About this task: Print the records below word for word, beginning with the first line and ending once the line containing "Click the ZAP icon beside Servus TV HD" is printed.
++++ Source data ++++
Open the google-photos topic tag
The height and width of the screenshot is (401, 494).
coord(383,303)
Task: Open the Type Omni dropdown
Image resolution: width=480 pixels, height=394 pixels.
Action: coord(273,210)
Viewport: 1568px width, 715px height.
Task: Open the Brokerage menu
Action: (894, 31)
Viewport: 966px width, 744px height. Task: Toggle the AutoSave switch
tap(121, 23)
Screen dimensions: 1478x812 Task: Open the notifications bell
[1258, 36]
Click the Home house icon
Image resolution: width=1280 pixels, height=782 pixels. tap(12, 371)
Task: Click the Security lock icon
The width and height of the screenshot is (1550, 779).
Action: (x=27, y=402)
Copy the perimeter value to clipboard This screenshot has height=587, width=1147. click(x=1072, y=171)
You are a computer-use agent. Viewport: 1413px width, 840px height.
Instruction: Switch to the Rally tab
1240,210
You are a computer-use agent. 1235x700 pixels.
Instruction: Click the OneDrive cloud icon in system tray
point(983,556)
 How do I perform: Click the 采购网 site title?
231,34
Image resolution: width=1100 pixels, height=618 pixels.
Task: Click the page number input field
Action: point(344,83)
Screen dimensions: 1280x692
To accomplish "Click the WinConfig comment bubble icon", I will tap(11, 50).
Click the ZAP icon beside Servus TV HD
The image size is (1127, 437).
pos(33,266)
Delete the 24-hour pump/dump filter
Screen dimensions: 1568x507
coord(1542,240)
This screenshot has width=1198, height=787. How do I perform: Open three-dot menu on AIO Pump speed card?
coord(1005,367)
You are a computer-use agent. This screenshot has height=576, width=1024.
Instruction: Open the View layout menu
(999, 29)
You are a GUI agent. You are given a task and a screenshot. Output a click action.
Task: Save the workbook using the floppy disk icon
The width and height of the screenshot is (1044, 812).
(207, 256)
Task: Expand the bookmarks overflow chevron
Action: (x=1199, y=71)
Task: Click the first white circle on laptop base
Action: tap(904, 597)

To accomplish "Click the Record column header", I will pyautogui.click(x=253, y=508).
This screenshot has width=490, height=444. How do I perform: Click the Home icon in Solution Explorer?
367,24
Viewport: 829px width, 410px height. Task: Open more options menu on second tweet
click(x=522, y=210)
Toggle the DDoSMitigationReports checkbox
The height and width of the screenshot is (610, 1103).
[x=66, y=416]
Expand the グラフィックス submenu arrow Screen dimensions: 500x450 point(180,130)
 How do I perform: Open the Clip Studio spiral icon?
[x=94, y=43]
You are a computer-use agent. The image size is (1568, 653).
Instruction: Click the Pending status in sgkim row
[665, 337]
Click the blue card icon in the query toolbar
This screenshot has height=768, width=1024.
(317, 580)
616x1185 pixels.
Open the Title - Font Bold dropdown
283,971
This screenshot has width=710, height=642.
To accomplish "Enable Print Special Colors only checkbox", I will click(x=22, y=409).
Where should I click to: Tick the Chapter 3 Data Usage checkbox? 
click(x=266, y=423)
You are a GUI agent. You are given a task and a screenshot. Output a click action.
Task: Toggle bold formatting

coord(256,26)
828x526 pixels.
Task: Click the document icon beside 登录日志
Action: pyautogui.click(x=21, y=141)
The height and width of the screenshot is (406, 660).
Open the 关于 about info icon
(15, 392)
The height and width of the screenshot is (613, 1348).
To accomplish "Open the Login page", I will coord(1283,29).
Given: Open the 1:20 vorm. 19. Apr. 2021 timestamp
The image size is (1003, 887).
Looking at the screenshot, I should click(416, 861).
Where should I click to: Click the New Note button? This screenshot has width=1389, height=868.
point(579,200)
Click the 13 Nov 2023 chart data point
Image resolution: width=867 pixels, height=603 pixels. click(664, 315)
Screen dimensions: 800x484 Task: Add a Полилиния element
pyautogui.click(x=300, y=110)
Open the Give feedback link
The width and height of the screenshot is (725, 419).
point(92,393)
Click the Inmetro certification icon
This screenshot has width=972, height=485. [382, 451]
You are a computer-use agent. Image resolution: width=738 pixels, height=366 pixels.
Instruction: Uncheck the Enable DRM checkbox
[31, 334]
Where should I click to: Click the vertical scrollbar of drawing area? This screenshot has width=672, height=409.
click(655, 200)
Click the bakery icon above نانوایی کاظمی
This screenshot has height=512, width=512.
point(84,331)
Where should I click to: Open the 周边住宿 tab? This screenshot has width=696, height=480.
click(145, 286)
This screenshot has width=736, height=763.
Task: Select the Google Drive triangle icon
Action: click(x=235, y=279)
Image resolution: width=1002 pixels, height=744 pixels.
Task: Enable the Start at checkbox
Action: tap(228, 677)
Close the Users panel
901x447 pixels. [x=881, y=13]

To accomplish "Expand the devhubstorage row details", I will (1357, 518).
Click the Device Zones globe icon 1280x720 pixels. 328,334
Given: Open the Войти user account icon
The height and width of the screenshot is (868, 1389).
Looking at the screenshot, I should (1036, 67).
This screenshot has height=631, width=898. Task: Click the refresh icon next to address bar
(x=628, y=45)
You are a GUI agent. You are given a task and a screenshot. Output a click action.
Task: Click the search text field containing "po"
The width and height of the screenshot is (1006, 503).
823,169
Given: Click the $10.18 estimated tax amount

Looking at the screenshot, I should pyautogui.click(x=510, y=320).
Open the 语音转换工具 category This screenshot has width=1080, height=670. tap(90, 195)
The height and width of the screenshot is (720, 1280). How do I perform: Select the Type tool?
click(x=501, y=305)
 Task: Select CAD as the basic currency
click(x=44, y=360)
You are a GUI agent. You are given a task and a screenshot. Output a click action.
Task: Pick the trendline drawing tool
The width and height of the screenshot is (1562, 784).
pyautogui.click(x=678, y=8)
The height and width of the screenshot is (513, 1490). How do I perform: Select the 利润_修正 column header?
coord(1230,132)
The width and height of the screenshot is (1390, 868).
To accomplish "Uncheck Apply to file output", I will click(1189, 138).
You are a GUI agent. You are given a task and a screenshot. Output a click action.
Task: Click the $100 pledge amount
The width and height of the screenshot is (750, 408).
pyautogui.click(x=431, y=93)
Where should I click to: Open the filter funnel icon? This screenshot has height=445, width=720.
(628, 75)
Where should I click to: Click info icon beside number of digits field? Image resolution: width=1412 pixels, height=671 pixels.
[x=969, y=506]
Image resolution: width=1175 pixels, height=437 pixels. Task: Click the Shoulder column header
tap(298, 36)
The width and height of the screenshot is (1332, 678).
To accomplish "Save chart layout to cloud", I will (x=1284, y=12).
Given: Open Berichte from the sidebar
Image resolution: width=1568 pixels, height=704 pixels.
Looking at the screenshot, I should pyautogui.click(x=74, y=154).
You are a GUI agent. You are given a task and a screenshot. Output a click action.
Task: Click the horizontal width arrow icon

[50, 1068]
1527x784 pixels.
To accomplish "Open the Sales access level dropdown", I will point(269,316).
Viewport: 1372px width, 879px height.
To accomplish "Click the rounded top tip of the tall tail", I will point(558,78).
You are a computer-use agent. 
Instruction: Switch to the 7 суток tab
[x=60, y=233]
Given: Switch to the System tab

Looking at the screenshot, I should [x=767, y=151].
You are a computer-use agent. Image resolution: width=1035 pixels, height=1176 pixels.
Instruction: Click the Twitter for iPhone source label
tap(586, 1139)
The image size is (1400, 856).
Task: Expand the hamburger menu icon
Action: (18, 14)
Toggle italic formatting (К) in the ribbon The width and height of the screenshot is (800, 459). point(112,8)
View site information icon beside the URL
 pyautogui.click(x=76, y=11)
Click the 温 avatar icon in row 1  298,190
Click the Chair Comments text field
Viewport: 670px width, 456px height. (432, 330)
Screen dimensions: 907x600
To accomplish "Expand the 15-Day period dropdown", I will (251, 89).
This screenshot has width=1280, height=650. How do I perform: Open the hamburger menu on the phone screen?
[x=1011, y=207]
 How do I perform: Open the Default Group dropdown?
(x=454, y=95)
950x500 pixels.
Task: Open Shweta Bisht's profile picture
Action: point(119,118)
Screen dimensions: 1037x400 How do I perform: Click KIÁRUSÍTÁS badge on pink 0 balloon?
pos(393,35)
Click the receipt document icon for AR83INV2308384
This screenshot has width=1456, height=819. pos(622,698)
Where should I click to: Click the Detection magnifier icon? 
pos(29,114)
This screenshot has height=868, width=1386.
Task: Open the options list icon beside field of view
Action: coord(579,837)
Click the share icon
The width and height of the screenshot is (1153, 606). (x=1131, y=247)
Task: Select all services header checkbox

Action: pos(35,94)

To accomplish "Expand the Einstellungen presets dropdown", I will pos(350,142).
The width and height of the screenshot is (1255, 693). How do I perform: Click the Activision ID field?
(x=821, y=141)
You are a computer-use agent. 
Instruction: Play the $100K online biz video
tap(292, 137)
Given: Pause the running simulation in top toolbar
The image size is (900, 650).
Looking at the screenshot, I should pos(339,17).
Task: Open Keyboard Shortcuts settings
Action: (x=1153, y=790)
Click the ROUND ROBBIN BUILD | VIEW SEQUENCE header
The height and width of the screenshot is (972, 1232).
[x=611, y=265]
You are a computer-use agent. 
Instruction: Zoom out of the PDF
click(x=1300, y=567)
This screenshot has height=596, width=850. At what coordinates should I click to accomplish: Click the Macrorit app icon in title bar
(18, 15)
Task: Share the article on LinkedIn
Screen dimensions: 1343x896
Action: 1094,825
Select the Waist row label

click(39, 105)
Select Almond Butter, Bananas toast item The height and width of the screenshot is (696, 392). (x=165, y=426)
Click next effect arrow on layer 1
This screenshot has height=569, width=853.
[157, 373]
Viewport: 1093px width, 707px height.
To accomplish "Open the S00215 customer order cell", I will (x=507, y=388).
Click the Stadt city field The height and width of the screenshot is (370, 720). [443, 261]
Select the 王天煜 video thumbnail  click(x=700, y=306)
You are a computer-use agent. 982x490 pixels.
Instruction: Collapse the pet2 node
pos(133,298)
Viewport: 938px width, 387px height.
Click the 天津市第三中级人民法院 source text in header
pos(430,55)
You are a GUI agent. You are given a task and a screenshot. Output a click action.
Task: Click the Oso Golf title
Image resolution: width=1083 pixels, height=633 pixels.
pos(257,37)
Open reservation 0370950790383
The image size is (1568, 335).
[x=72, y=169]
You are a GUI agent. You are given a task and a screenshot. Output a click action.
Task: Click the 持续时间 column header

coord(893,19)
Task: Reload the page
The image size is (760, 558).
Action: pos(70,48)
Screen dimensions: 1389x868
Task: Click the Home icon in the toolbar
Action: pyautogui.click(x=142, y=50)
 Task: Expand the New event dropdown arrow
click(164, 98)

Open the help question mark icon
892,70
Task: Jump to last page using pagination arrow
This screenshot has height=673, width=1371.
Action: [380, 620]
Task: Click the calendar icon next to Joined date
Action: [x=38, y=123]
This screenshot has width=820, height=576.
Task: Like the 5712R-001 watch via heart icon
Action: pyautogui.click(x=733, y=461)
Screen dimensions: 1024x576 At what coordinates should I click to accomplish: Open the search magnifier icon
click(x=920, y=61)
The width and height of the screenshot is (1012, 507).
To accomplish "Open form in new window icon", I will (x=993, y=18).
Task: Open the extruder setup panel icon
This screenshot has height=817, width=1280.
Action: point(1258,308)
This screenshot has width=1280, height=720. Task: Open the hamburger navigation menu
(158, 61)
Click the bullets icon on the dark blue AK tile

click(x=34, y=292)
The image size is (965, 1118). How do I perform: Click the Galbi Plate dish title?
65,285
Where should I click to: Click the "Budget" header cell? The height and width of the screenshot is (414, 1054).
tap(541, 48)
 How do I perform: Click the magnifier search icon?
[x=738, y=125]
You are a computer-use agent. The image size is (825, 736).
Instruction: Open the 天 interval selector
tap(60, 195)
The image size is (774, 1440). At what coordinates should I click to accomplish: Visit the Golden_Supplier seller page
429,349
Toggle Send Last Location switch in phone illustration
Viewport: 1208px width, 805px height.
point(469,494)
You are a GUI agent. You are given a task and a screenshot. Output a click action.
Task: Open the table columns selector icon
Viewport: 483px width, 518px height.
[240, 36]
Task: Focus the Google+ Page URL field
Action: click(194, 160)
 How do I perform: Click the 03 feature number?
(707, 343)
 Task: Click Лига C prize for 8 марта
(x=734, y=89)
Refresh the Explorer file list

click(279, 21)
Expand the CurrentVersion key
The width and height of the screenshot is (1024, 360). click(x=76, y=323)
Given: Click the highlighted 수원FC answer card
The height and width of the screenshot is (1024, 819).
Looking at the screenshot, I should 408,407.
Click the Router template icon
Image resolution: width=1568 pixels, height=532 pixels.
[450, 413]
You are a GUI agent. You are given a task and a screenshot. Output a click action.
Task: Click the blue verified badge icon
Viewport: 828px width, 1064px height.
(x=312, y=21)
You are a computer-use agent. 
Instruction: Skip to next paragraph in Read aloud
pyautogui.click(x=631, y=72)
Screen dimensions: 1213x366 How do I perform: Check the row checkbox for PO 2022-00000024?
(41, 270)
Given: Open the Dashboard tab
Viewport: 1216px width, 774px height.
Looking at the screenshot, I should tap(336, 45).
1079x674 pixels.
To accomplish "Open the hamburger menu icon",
++++
Finished task:
Open the google-photos topic tag
The height and width of the screenshot is (401, 494).
coord(383,303)
Task: Open the Type Omni dropdown
Image resolution: width=480 pixels, height=394 pixels.
Action: coord(273,210)
Viewport: 1568px width, 715px height.
Task: Open the Brokerage menu
Action: (894, 31)
Viewport: 966px width, 744px height. Task: Toggle the AutoSave switch
tap(121, 23)
Screen dimensions: 1478x812 Task: Open the notifications bell
[1258, 36]
Click the Home house icon
Image resolution: width=1280 pixels, height=782 pixels. tap(12, 371)
Task: Click the Security lock icon
The width and height of the screenshot is (1550, 779).
Action: (x=27, y=402)
Copy the perimeter value to clipboard This screenshot has height=587, width=1147. click(x=1072, y=171)
You are a computer-use agent. Viewport: 1413px width, 840px height.
Instruction: Switch to the Rally tab
1240,210
You are a computer-use agent. 1235x700 pixels.
Instruction: Click the OneDrive cloud icon in system tray
point(983,556)
 How do I perform: Click the 采购网 site title?
231,34
Image resolution: width=1100 pixels, height=618 pixels.
Task: Click the page number input field
Action: point(344,83)
Screen dimensions: 1280x692
To accomplish "Click the WinConfig comment bubble icon", I will tap(11, 50).
Click the ZAP icon beside Servus TV HD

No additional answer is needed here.